§ **PROBLEM TO SOLVE**:
Quote every line of the data below word for word, in the same order.

Element and text position data

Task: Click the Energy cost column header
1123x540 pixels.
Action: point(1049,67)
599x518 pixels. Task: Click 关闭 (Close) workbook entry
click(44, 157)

§ **EXERCISE RESPONSE**:
Task: Click the Energy cost column header
1123x540 pixels.
Action: point(1049,67)
599x518 pixels. Task: Click 关闭 (Close) workbook entry
click(44, 157)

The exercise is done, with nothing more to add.